__SUPPLIED ENTRIES__:
- Opening Delimiter -

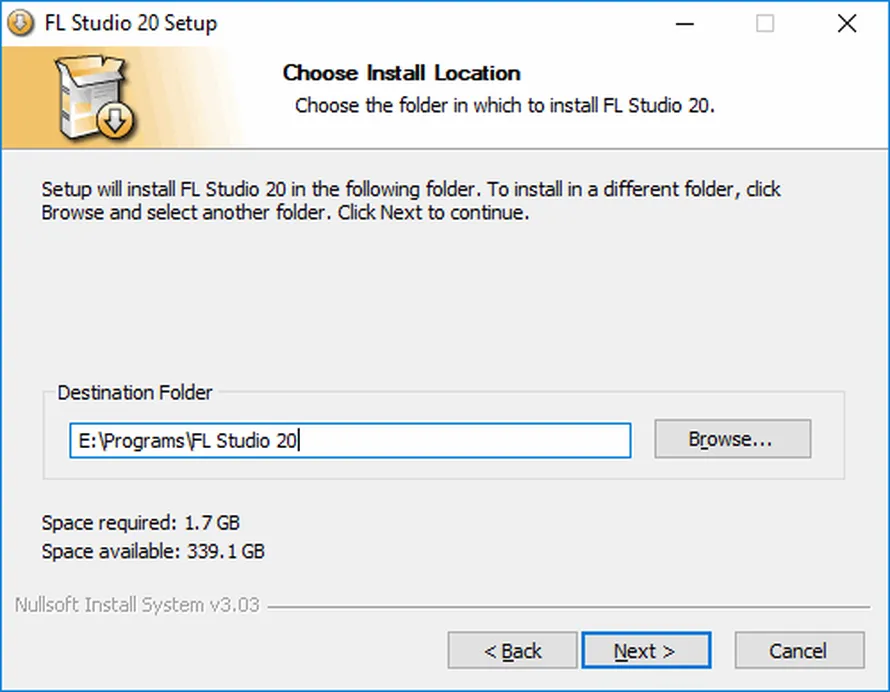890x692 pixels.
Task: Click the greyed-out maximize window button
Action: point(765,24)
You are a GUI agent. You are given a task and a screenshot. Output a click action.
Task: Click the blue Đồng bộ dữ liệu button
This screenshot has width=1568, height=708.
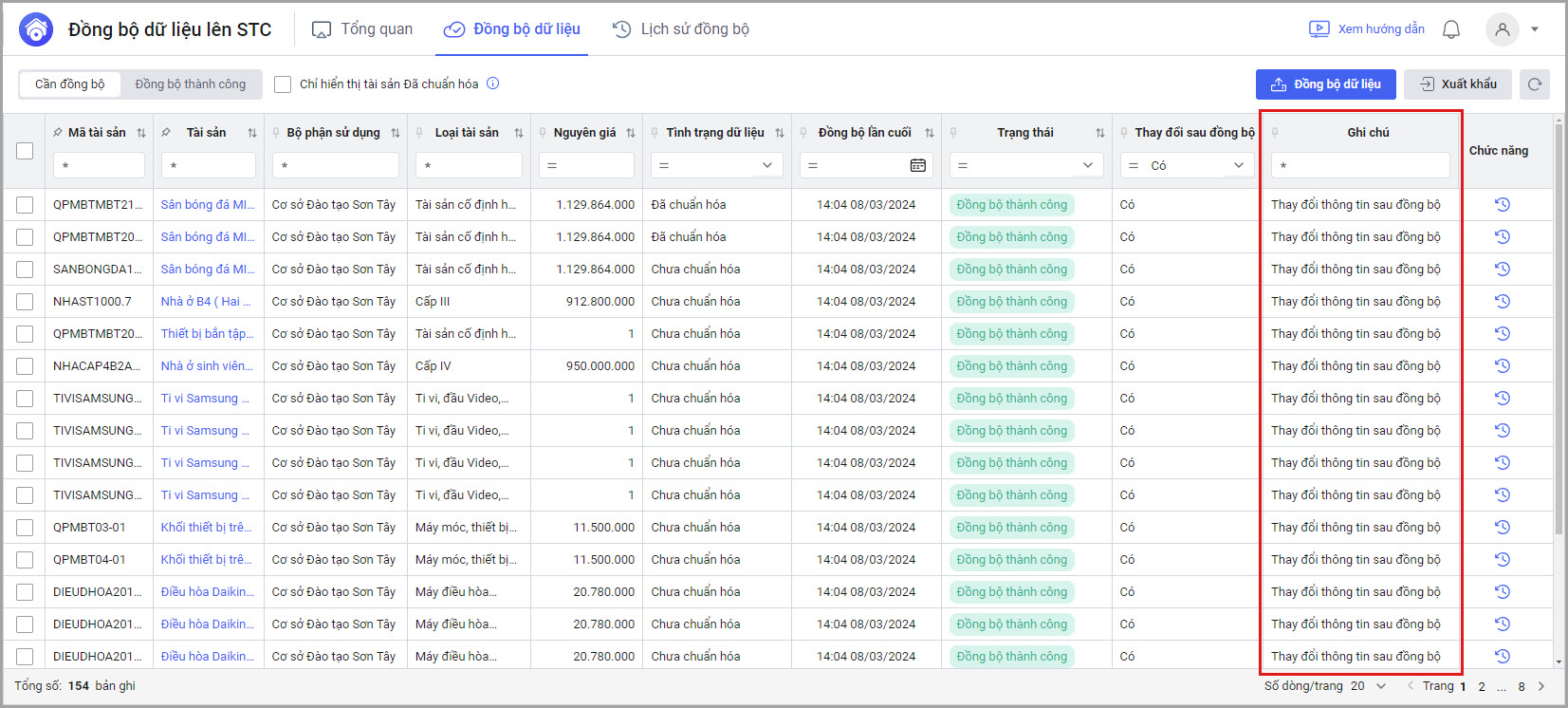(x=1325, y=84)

- Closing Delimiter -
- Opening Delimiter -

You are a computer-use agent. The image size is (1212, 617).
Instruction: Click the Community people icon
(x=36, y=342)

- Closing Delimiter -

__EXERCISE DIRECTIONS__:
Return all lines above that mention the word "agent".

__OUTPUT__:
You are a GUI agent. You are given a task and a screenshot. Output a click action.
You are a computer-use agent. The image size is (1212, 617).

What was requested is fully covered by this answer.